After an untimely knee injury, a precipitous fall in the draft and a long wait to disprove many doubts about him, Friday — the first day of training camp — couldn't come soon enough.
"It was long overdue," Bowers said.
And he didn't disappoint, running and cutting and planting and engaging offensive linemen with ease, showing the explosion that made him so coveted before January knee surgery kicked off months of speculation about his medical status in the short and long term.
His performance was a promising sign for the Bucs, who made Bowers the second half of a 1-2 defensive end punch in April's draft. Tampa Bay selected him 51st overall in the second round out of Clemson after choosing Iowa's Adrian Clayborn in the first round. Now the team hopes to make them the cornerstones of its defensive line for years to come.
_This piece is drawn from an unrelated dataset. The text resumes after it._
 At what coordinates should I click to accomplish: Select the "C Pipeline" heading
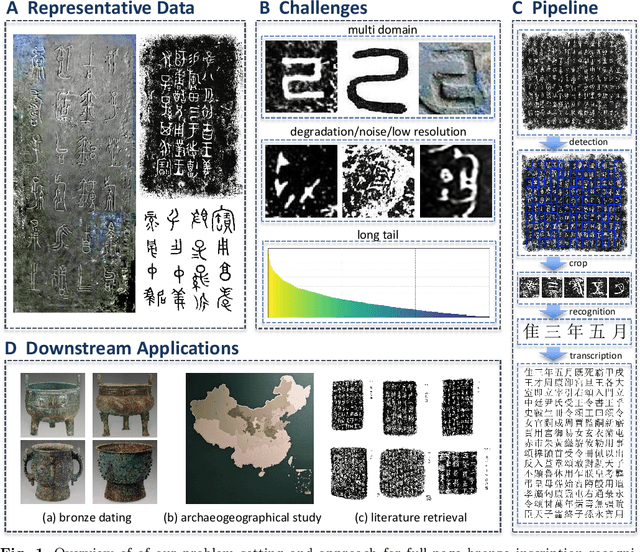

But until now, it was common to question whether Bowers was in a position to be counted on that heavily given the numerous rumors about the injury to his right knee. Some teams said they took him off their draft boards because of it. League insiders suggested Bowers will be a "one-contract player," predicting the injury would shorten his career.
Bowers, 21, said the concerns were overblown, though he admits the surgery was more involved than he originally believed it would be.
"It was definitely frustrating, hearing one thing and then finding out it was another thing," he said. "You just have to keep faith and try to persevere. I had to fight through it."
Now that he's here, he has a few objectives.
"I'm definitely hungry," said Bowers, who led the nation with 16 sacks in 2010. "Ten defensive ends went before me. Thirty-one teams passed up on me. So I have 31 points to make.
"All the haters, I'd tell them to watch on Sundays."
Bowers spent some of Friday's morning practice with the first team at left defensive end, with third-year veteran Kyle Moore also spending time there.
The lockout prevented rookies from spending the summer immersed in the playbook and working with their coaches. But new defensive line coach Keith Millard expressed confidence that Bowers and other rookies can become acclimated with extra time with coaches in the coming weeks.
"We'll bring him along and get him up to speed and get him on his feet," Millard said.
Another complication brought about by the lockout was the inability of the Bucs to examine Bowers during his rehabilitation. The team drafted him with full knowledge of his medical concerns but wasn't able to consult with him until the lockout ended this week. The training staff was pleasantly surprised by his condition, though Bowers is likely to be limited to a certain amount of work during camp.
"We knew he'd be one of those guys who we didn't really know the plan (for)," coach Raheem Morris said. "We'd have to figure it out in camp. Now, having the ability to develop that plan and go out and do it and execute it and get him ready for the first game, I feel really good about it."
There's already a small measure of gratification for Morris and general manager Mark Dominik after their much-debated draft choice.
"The scrutiny was given by (media)," Morris said. "We were pretty confident when we took (Bowers) with the risk and reward from the first day we drafted him. I am extremely excited to see him get out there."
For the Bucs and Bowers, the wait is over.
"I feel great," he said. "I'm just ready to start the season."